- 3 red bell peppers, whole
- 2 shallots, whole in peel
- 2 cloves of garlic, whole in peel
- 1 cup of unsweetened almond milk
- 1 tablespoon of olive oil
- 1 teaspoon of sea salt
- 1/4 teaspoon of freshly ground black pepper
- 1 tablespoon of arrowroot starch
- For the Zucchini Noodles:
- 4 zucchini, ends cut off and spiralized or cut into noodles
- Grated Parmesan, for garnish
- Heat oven to 550 degrees F or the broil setting.
- Place the bell peppers, shallots and garlic on a baking sheet lined with tin foil or parchment paper.
- Place the sheet in the oven and roast until charred. Flip over, then continue to roast until all sides have been charred. Remove from oven and let cool.
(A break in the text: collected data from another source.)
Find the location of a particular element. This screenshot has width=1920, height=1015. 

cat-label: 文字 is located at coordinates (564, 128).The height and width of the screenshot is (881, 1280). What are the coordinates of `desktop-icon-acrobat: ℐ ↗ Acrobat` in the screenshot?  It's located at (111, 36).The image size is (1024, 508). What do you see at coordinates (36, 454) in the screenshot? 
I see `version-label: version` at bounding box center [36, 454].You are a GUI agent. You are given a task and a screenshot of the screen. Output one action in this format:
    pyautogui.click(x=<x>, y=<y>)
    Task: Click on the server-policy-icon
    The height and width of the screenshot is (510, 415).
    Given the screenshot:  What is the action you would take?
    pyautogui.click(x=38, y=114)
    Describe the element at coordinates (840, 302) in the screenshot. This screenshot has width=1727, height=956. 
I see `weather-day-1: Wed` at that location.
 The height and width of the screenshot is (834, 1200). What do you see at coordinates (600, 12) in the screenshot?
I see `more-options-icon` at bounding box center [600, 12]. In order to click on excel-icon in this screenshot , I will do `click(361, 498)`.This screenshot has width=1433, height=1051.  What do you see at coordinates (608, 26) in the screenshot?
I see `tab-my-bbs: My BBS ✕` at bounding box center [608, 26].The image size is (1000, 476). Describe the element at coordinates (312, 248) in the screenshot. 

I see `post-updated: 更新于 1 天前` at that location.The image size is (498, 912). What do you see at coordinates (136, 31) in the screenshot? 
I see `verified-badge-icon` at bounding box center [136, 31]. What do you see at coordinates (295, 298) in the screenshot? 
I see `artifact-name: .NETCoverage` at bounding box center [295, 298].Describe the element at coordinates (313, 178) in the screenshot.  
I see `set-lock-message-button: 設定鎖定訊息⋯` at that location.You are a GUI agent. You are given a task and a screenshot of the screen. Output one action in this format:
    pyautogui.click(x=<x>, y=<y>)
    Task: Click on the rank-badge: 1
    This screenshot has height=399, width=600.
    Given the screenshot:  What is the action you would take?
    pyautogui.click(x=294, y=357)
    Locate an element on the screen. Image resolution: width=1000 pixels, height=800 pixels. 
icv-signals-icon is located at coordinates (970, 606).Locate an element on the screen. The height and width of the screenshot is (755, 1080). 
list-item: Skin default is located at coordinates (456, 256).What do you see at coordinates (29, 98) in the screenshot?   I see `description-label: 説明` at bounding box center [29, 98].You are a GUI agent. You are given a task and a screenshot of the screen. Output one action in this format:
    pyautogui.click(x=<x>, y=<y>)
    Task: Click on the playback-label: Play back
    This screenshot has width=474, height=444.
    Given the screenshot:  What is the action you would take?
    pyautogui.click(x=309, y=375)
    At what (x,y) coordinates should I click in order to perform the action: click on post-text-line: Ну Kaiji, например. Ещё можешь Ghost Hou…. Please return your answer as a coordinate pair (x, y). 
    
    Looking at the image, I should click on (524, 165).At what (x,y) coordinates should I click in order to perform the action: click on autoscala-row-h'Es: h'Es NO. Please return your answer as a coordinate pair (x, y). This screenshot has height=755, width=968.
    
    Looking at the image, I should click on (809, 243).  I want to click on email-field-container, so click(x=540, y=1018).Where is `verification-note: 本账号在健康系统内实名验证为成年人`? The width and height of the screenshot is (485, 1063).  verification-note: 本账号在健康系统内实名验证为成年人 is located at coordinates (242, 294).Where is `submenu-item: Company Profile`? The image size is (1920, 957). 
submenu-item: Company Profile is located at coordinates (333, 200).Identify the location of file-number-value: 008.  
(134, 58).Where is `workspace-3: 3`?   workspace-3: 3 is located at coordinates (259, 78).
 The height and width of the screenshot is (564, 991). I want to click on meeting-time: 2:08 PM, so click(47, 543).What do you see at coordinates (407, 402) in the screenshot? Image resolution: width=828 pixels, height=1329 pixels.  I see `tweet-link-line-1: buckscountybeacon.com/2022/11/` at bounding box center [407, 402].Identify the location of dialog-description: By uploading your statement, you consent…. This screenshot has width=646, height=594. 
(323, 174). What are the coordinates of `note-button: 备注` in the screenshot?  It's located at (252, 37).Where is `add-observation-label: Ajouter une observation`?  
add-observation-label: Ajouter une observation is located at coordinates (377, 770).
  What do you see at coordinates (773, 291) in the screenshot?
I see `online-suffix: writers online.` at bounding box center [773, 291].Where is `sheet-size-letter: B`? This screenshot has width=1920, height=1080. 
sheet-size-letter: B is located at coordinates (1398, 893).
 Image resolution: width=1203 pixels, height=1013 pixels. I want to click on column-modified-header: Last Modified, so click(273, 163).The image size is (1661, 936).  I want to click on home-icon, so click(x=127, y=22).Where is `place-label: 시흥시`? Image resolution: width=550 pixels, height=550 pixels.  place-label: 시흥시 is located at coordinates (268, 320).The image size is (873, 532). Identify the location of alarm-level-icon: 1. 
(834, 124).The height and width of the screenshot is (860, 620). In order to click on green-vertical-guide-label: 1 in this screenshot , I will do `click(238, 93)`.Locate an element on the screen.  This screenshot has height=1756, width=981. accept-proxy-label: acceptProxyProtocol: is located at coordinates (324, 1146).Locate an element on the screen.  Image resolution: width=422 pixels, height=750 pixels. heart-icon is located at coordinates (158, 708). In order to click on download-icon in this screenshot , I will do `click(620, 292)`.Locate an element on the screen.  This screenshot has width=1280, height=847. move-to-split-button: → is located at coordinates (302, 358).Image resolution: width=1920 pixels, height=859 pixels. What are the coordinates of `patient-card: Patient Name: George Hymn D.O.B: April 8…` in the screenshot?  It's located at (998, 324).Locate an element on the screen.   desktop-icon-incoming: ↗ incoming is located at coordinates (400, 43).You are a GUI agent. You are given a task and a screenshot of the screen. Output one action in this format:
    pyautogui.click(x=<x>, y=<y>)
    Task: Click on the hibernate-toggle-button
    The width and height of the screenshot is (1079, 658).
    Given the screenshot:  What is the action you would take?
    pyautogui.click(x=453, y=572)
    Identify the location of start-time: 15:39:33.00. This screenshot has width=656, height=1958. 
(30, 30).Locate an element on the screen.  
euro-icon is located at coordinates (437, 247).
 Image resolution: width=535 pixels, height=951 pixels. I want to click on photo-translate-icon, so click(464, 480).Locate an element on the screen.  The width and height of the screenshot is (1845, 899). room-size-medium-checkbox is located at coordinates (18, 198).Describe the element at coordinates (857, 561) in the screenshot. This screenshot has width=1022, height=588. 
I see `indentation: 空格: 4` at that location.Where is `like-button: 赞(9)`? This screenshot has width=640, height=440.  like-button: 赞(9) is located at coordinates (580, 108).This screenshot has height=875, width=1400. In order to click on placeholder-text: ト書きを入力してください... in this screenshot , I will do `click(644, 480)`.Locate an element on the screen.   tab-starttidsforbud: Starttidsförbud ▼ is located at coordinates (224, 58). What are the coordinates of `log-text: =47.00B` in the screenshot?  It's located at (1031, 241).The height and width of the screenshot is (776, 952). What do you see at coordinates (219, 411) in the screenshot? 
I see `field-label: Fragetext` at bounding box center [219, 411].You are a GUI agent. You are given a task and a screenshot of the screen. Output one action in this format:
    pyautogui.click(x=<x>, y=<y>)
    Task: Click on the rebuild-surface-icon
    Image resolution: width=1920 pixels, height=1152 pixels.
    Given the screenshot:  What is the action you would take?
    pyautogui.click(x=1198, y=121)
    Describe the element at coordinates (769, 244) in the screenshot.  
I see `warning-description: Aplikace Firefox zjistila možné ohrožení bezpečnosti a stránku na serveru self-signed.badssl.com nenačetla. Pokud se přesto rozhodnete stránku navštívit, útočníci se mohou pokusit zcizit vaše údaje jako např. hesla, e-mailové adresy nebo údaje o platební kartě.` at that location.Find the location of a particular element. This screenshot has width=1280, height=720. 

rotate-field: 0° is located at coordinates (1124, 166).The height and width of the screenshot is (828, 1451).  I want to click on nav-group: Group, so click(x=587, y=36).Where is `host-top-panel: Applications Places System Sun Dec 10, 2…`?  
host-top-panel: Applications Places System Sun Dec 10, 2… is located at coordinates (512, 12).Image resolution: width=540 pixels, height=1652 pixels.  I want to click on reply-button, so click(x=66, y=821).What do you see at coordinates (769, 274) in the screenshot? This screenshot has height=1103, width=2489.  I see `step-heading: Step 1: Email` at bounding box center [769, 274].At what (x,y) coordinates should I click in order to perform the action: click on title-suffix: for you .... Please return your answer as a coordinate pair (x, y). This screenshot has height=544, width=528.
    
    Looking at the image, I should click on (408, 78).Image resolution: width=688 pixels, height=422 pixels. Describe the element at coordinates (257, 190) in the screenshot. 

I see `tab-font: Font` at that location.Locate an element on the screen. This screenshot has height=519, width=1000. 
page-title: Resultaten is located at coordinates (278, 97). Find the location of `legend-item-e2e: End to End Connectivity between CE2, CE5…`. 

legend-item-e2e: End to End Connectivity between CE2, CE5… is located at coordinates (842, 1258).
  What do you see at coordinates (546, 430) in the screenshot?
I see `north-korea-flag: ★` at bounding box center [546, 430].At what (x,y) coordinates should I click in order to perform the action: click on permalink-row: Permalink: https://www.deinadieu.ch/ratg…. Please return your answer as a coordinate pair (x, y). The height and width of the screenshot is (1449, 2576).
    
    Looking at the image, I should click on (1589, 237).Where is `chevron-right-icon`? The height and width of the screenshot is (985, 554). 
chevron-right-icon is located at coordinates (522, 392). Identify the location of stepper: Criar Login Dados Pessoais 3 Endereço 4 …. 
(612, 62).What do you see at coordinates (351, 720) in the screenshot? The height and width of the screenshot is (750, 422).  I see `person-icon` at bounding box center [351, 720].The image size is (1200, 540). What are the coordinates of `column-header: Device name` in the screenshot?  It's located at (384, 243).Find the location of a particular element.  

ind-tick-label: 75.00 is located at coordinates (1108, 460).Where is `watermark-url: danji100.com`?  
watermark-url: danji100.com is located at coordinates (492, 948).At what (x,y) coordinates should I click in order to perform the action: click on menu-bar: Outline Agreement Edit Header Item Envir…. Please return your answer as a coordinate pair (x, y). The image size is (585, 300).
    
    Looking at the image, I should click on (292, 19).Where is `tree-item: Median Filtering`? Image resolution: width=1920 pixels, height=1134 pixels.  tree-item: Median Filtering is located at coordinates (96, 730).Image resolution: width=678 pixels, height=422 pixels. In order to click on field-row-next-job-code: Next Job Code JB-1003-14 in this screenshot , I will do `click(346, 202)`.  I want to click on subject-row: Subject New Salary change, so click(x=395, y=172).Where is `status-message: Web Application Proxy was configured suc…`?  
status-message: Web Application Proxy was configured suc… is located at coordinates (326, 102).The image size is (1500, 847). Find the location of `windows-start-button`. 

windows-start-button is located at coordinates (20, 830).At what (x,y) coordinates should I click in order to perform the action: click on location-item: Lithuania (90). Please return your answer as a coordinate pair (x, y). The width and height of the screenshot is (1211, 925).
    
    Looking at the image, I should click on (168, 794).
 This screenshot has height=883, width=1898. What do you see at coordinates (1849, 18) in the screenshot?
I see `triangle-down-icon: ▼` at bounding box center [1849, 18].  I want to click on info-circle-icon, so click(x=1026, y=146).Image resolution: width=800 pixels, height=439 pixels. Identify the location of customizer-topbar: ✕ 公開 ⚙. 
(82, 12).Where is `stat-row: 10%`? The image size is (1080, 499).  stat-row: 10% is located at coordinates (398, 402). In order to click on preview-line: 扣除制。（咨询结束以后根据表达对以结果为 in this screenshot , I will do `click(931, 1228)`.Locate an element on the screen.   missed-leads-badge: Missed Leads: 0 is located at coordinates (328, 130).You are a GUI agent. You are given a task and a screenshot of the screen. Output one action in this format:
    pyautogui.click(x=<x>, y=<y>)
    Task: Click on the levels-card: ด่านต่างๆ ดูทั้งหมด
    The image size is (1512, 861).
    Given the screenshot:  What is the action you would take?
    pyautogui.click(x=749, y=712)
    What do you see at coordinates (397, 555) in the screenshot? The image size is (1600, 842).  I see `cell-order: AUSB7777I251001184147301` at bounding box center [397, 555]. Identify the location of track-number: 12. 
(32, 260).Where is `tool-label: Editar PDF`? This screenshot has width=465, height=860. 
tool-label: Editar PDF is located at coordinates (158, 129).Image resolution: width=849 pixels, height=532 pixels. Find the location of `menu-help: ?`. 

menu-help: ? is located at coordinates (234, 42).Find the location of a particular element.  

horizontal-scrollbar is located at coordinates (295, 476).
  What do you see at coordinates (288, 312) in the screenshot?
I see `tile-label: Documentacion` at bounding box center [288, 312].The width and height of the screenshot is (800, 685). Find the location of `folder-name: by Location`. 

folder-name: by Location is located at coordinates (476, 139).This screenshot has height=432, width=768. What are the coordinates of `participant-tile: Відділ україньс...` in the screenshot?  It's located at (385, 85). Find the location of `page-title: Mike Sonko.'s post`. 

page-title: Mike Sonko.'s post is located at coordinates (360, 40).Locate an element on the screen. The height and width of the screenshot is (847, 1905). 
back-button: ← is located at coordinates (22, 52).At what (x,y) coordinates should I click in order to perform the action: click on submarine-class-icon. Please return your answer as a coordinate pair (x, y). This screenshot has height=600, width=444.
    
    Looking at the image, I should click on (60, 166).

- Peel away charred skin, seeds and stems on the red pepper. Set aside.
- Add the roasted bell peppers, shallots and garlic to a blender with almond milk, olive oil, sea salt, pepper, arrowroot starch and blend until smooth.
- Heat a large skillet over medium high heat. When the skillet is hot, add the sauce and cook for 3 to 4 minutes, until heated through.
- Add the zucchini noodles to the sauce in the skillet and toss. Cook until soften, but not falling apart. Be careful not to overcook.